Sì, ma nel concreto che combiniamo?

In sostanza ogni anno raccogliamo raccolte scarpe da corsa usate provenienti da tutto il mondo e le portiamo in Kenya, appunto ad Iten nell’entroterra del paese, che si trova su un’altura di 2500mt. Una volta qui doniamo le scarpe agli atleti e viviamo con loro gli allenamenti e un po’ della loro vita quotidiana, proprio per entrare sempre di più in sintonia con chi aiutiamo.

We bridge continents

Il progetto in sé si basa proprio sull’ idea di collegare i continenti, ed ecco il claim “we bridge continents”, perché per ogni paio di scarpe donate chiediamo di aggiungerci un biglietto con il nome / contatto instagram di chi ha donato le scarpe, così che l’atleta possa scrivergli per ringraziarlo personalmente.

Oltre a collegare i ponti, in questo modo andiamo a dare una seconda vita a un qualcosa che poco dopo sarebbe diventato rifiuto, e che, al mondo, ne abbiamo già abbastanza.

E come mai si va ai confini del mondo?

Crediamo fortemente che il progetto possa essere portato in altri paesi e connesso ad altri sport. Per questo nel 2023 ci siamo detti che ci sarebbe piaciuto sostenere una comunità diversa e un posto nuovo, uno di quelli letteralmente ai confini del mondo, in Nepal. Vi lascio qui un video in cui io e Francisco spieghiamo il tutto.
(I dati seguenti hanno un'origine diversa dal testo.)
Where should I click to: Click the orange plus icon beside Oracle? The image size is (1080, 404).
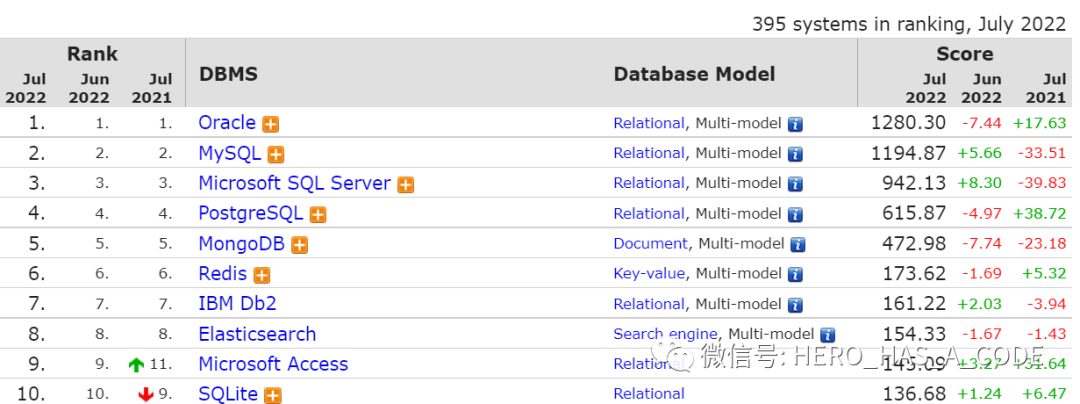271,124
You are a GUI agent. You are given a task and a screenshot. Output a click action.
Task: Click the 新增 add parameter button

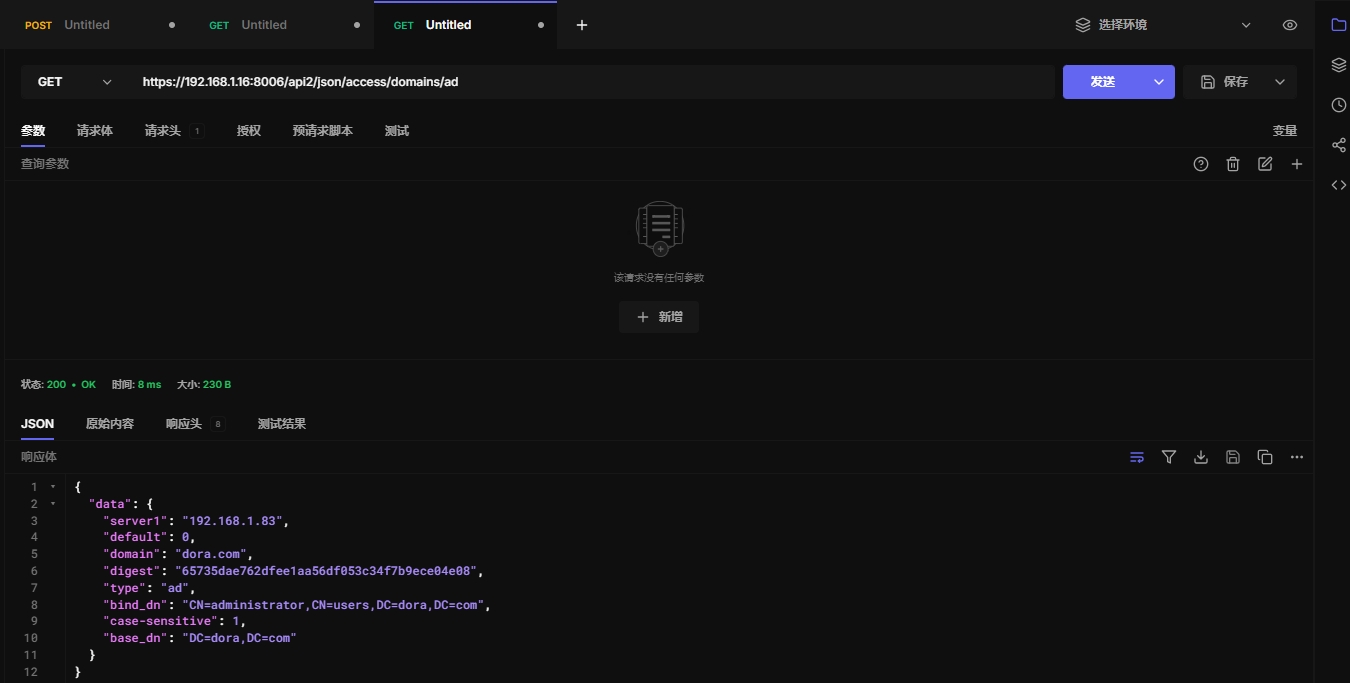click(659, 317)
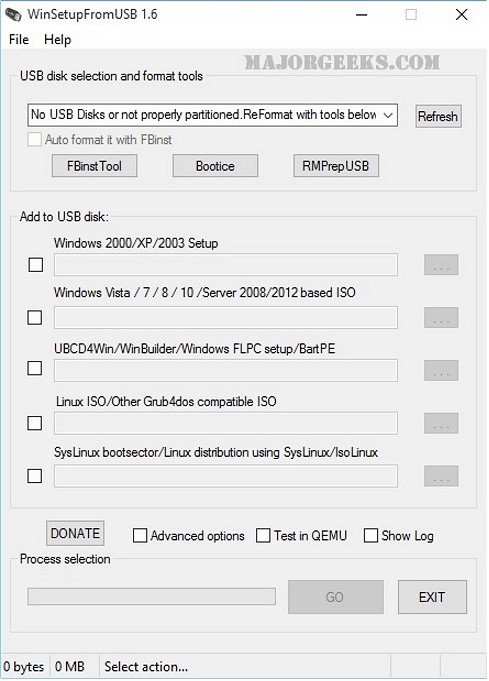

Qui sono presenti tante comunità di sherpa che hanno fatto dello sport la propria forma d’esistenza. Informandoci siamo arrivati a capire le necessità che hanno, ovvero scarpe da trail / montagna, abbigliamento tecnico per le vette. Così col supporto di Patagonia Montebelluna, Patagonia Roma, Fondazione Burro Studio e Sivola, abbiamo messo in piedi la spedizione di marzo 2023. Direzione Nepal.